50-9-0 annually to the mortgagee, the Pattam received from the tenant in possession of item 1 and the amount of Rs 50-9-0, should be taken as the interest due on the mortgage amount. Even though on the date of the mortgage item I was in the possession of a tenant, the recitals in Ext. P-1 show beyond doubt that it was not the intention of the parties that the tenant's possession should be continued and that the mortgagee should collect only the Pattam due from him. On the other hand, the intention clearly was that the mortgagee should evict the tenant and reduce the properties to his possession and realise the full profits from the property.

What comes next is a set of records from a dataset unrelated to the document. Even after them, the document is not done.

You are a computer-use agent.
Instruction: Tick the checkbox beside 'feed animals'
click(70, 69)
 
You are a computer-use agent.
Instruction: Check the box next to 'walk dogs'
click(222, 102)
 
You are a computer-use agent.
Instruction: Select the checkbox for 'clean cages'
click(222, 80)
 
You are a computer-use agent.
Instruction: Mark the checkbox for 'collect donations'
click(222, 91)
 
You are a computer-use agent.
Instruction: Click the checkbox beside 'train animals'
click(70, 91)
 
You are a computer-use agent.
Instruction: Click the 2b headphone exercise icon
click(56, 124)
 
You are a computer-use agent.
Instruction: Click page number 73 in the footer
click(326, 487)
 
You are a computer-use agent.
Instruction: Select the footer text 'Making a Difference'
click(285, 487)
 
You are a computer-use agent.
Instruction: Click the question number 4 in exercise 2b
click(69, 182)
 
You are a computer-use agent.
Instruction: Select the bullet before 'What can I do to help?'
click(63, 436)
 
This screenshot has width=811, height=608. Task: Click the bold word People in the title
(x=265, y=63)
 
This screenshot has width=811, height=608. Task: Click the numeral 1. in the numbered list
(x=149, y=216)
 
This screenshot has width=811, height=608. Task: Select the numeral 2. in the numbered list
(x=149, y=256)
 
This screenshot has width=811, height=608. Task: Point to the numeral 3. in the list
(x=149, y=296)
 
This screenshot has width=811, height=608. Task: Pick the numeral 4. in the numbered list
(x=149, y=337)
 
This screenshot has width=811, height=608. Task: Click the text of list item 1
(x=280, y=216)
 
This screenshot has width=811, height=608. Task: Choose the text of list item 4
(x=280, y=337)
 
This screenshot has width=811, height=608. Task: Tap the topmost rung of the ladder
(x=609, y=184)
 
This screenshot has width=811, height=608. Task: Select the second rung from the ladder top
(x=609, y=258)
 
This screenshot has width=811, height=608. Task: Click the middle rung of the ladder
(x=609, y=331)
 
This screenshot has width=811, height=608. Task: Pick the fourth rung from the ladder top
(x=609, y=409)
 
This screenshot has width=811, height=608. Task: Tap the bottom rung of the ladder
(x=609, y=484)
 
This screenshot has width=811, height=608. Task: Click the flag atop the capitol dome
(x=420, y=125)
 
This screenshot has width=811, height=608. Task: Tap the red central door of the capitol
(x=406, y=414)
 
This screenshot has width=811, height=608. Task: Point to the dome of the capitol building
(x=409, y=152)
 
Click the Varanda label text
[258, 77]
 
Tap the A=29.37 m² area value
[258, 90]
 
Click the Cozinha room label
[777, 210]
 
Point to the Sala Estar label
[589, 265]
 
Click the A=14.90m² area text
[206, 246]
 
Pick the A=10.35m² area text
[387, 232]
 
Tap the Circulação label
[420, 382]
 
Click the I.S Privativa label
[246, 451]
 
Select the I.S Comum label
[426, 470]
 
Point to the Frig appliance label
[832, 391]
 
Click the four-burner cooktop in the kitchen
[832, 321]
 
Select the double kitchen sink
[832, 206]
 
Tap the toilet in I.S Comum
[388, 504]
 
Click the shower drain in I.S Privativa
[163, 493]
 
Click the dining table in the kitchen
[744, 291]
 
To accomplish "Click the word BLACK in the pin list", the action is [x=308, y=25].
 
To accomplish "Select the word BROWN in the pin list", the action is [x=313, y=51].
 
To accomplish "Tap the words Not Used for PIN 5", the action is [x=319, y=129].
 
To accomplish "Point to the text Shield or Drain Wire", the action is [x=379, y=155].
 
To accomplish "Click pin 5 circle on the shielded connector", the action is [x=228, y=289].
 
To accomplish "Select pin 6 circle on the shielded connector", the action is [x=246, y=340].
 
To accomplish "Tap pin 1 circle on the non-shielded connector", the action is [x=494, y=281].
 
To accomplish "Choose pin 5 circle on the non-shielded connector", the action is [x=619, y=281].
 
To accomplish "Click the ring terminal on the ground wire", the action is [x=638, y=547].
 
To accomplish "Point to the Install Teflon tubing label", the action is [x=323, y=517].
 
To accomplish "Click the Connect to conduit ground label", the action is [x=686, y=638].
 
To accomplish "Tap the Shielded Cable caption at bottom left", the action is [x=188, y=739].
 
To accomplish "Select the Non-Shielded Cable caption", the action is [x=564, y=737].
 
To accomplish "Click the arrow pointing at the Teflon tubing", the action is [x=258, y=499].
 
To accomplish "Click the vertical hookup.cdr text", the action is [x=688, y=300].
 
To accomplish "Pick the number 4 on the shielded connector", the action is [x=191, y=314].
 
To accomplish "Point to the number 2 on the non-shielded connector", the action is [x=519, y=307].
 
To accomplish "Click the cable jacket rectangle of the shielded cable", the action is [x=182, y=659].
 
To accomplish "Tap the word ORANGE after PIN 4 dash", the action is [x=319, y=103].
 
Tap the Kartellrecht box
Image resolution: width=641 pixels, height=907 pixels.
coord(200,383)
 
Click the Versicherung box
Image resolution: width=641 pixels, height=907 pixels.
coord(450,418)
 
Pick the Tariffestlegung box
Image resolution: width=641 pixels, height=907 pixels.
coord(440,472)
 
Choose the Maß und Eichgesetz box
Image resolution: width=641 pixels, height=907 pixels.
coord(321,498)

It is for this specific purpose that the Munpattom amount repayable to the tenant was reserved with the mortgagee from out of the consideration advanced under Ext. P-1. Hence the circumstance that item 1 was outstanding with a tenant on the date of the mortgage does not in any way, alter the legal position and the mortgage was one under which the mortgagee was allowed to take possession of the property and to appropriate the profits therefrom without any liability to account to the mortgagor for any portion thereof. The principles laid down in Manavala Ayyar v. Muhammad Yoosuf (AIR. 1943 Mad. 100) and Koran Nambiar v. Kunhi Kannan Nambiar (1958 KLT. 754) are, therefore, fully applicable to the case. The lower appellate court is, therefore, wrong in holding that the profits realised from the property must be regarded as payments towards interest and that the mortgagor is entitled to have the said amounts adjusted towards interest and principal under S.5 of Kerala Act 31/58. 7. The Second Appeal is, therefore, allowed, the decree of the lower appellate court is set aside and that of the trial court restored with costs here and in the lower appellate court. No leave. Allowed.